Provided records –
════════════════
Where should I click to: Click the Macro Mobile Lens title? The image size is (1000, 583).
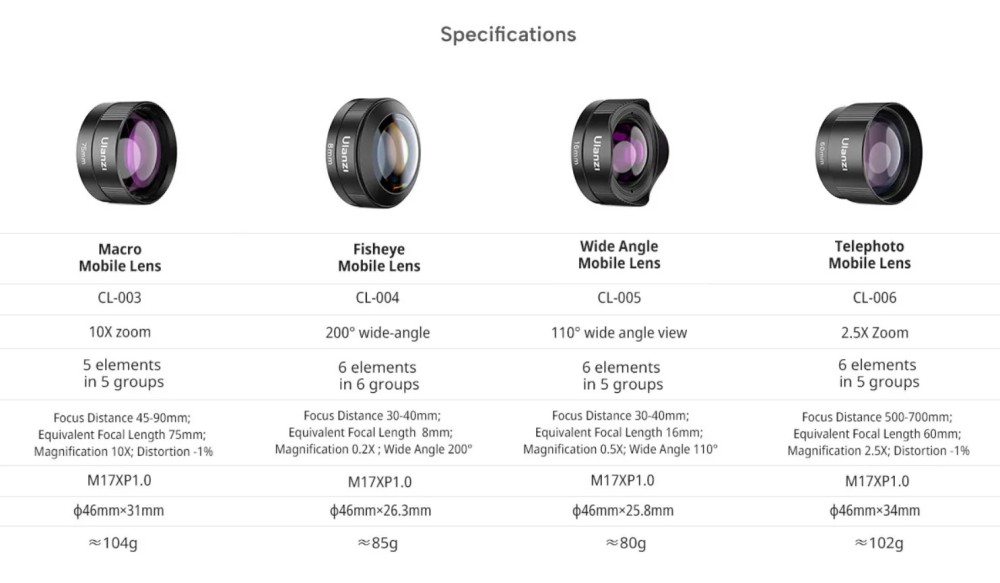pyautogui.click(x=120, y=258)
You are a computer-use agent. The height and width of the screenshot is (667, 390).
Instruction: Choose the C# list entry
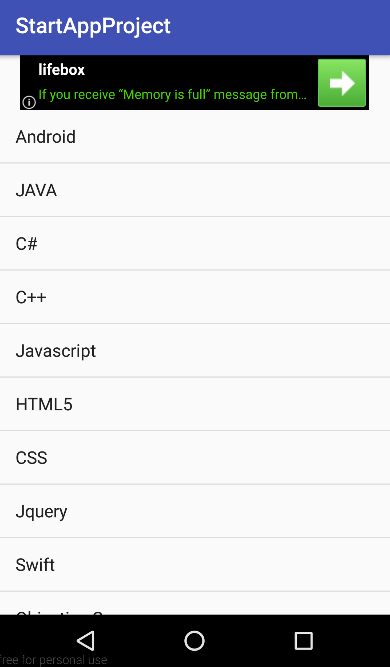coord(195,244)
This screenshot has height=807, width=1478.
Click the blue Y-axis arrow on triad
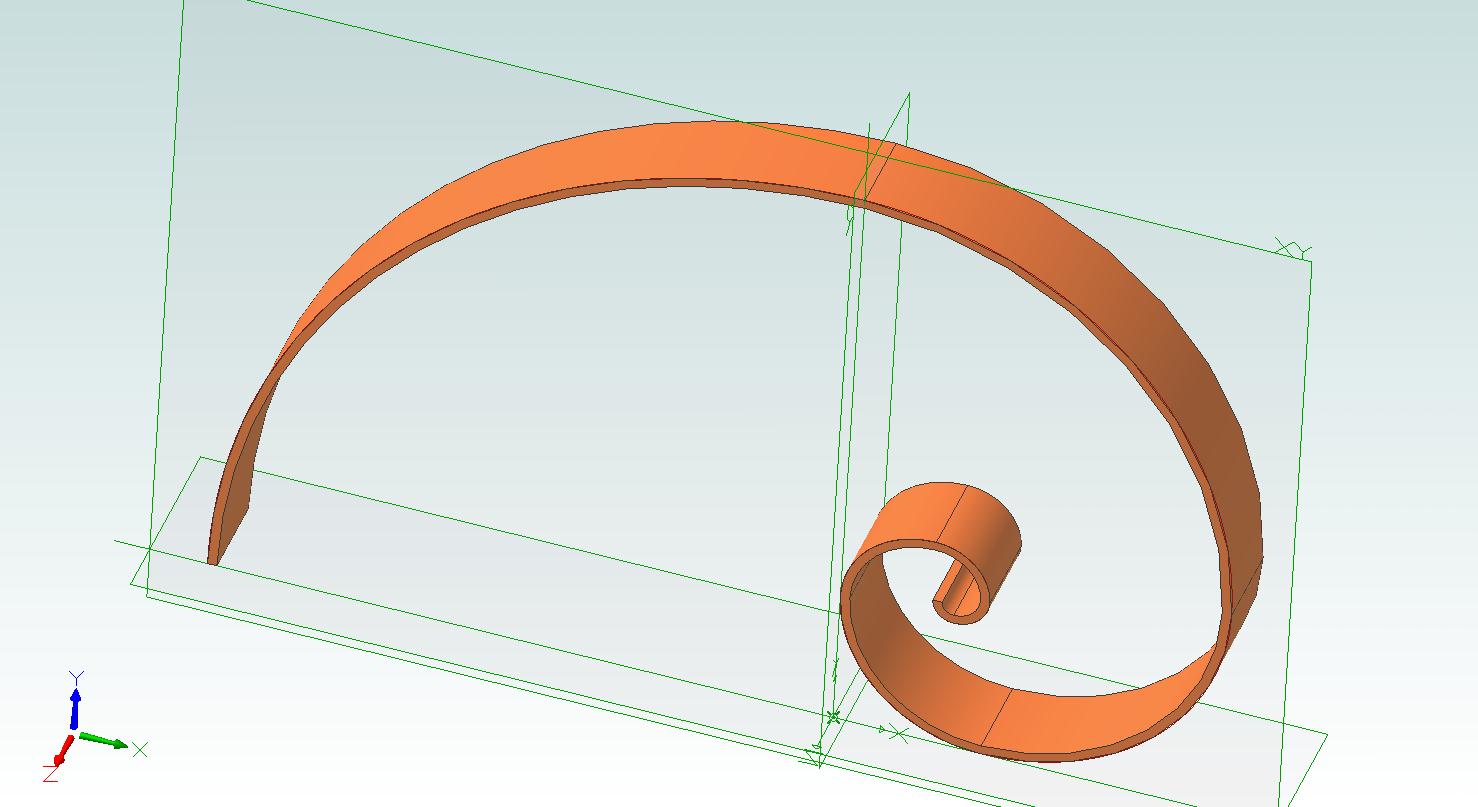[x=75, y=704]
════════════════
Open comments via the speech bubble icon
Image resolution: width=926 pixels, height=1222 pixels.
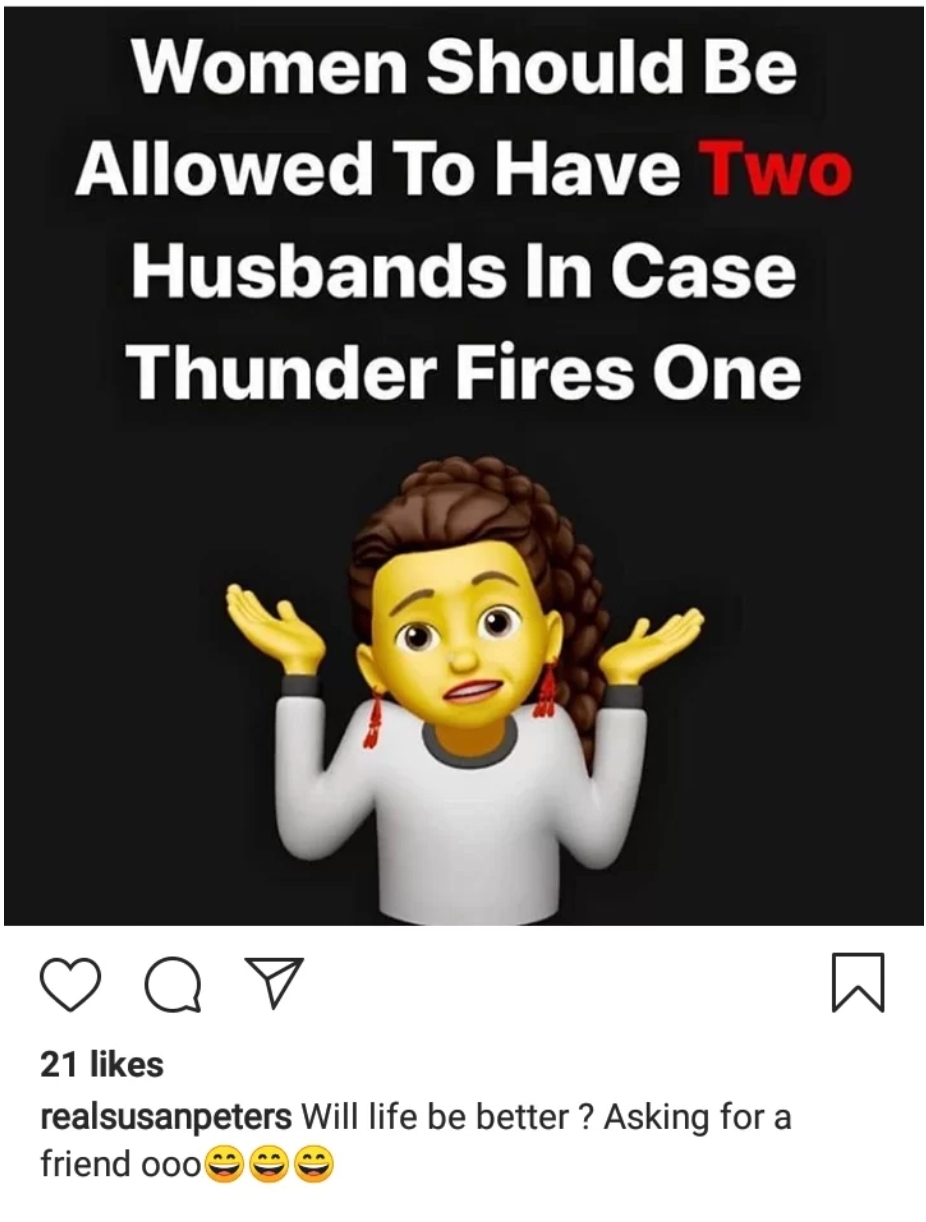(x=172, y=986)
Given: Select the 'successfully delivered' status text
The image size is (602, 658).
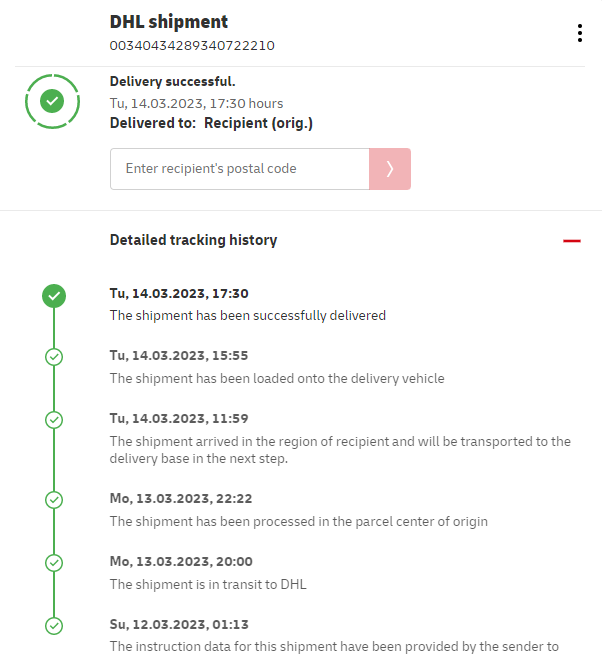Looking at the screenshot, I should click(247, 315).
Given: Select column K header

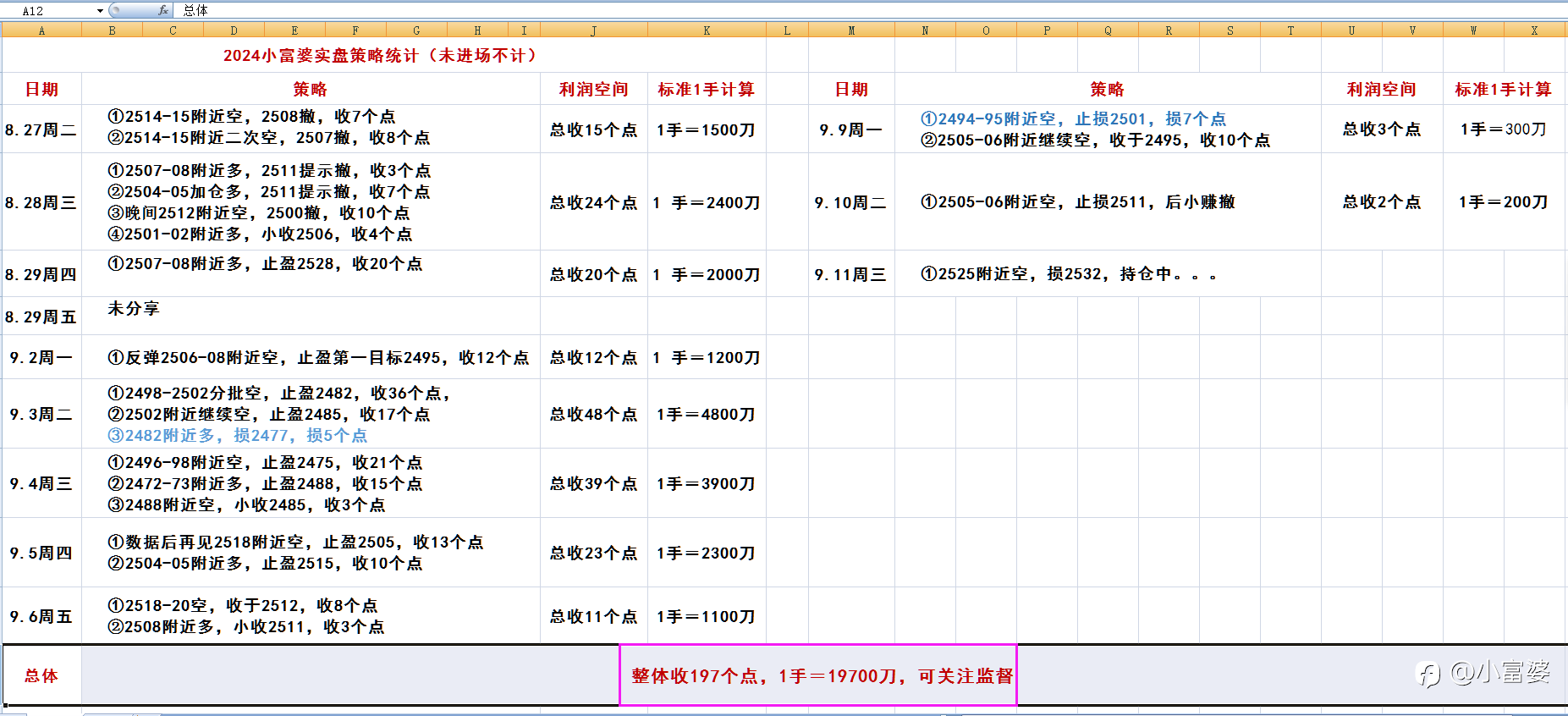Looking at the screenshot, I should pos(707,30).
════════════════
Your goal –
What you return from the records above should be exactly everything from the line with "Where should I" down to the line with "This screenshot has height=807, width=1478.", both kept, and no pictures.

Solution –
Where should I click to: Click the Macro Mobile Lens title? The image size is (1000, 583).
pyautogui.click(x=120, y=258)
You are a computer-use agent. The height and width of the screenshot is (667, 390).
Instruction: Choose the C# list entry
coord(195,244)
This screenshot has height=807, width=1478.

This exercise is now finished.